LizardFS operates in a similar manner to SnapRAID – it writes directly to ordinary filesystems on individual drives (e.g. ext4, BTRFS). It essentially provides a virtual filesystem that you can write to, and it will pick drives to write to. However, it doesn’t write files whole – it breaks each into 64 MB chunks and distributes them across its drives. This means it can use all disks to their fullest capacity.

To provide redundancy, however, it also provides goals, different options for how data should be replicated/erasure-coded. Goals can be set on individual files or folder trees, so you could have your movie collection at 2 data : 1 parity (so one drive could fail before losing data), while your personal documents are at 2x replication.

To manage this entire system, LizardFS operates a master daemon, which handles all filesystem metadata and lets clients know where to find chunks. Chunks are served and written by chunkservers, which deal directly with individual disks. These chunkservers can be on different computers, providing redundancy and scalability. There are two ways to think about chunkservers:

1. One chunkserver per computer; the chunkserver writes to a ZFS array/RAID array/etc.
2. One chunkserver per disk; the chunkserver writes to an individual disk.

I went for the latter, because I am too poor for option one, and I only have two computers. (The benefit of option one, though, is that you can literally unplug a computer and your file system is fine.)

LizardFS also provides snapshot functionality, though I personally can’t use them (see below).

This kind of architecture is similar to those of other distributed filesystems, including Ceph and GlusterFS. As far as I know, though, neither has as much flexibility in, e.g. assigning different goals to files.

# How I Run LizardFS

I run LizardFS on two computers. One (i7-4820k, 20 GB RAM) runs the master daemon and chunkservers, while the other (AMD Athlon X2, 6 GB RAM) runs more chunkservers and the metalogger (basically a backup for the master daemon).

I orchestrate this entire process using NixOS, NixOps, and a custom LizardFS configuration module that I have written.

Most of my files are at ec(2,1); this means that I can lose one drive and still reconstruct all data. Important files are at ec(4,2), so I can lose 2 drives for those.

# The Downsides

A few things about LizardFS make me worried about its longer-term relevance.

1. The repository hasn’t been updated since June 2018. Now, it seems that they only update their public repository on new software releases, but the fact remains that v3.13.0-rc1 has been out for nearly a year (and rather buggily at that) with no stable release.

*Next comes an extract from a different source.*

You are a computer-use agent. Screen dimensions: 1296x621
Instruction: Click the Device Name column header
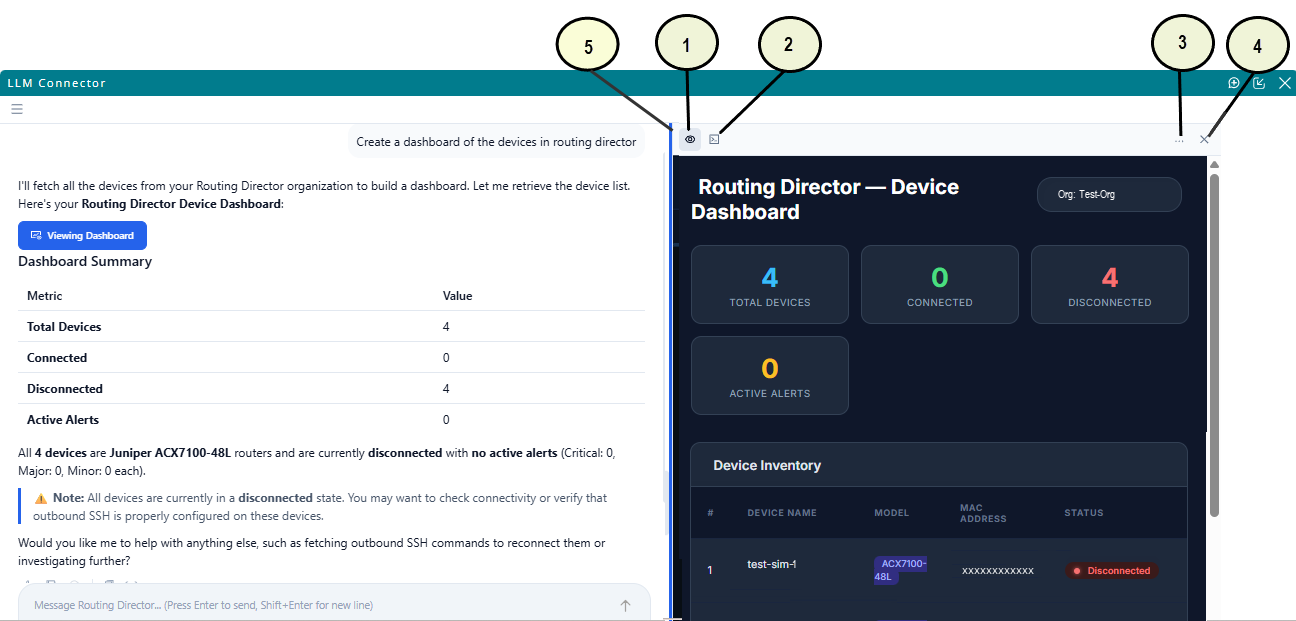[782, 513]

2. There have been some bugs. Sometimes, after my computer crashes, taking down the master daemon and several chunkservers, I reboot to find missing chunks. I believe this is because mounts don’t wait for all data + EC writes to finish, which may be solved by the REDUNDANCY_LEVEL option. I’m still worried that it can happen at all, though.

3. Scalability. The master daemon stores all metadata (e.g. filenames, modtimes) in RAM, providing lightning-quick access, but at the cost of memory usage. At times, it has grown to ~1.5 GB. This also makes extensive snapshots unusable for me, as each snapshot essentially duplicates the entire metadata set, doubling memory usage.

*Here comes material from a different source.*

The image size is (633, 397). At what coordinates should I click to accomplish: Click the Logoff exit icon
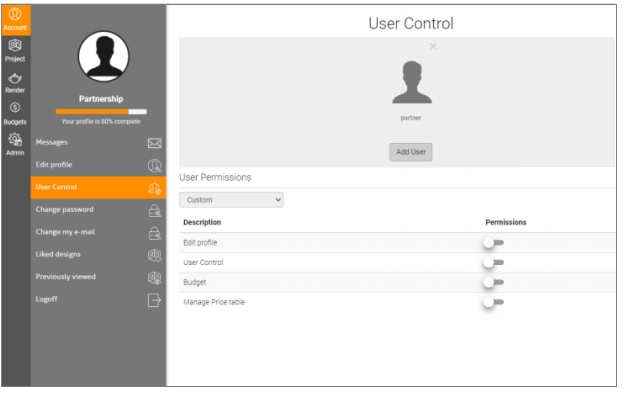pos(154,300)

The daemon also forks on the hour, which briefly doubles memory usage. So you basically have to reserve twice the size of the metadata set in RAM.

I’ve tried to work around this by forcing the daemon to use swap by setting MemoryMax= in systemd. This works surprisingly well (metadata access is still pretty fast), but it causes several-minute hangs on shutdown, so I stopped doing it.

4. Not a lot of people use it. While Ceph / GlusterFS / SnapRAID have lots of blog posts on the internet and setup guides, LizardFS has quite sparse documentation. Hence why I’m writing this post now. For more info, I would recommend wintersdark’s guide on reddit, which introduced me to LizardFS.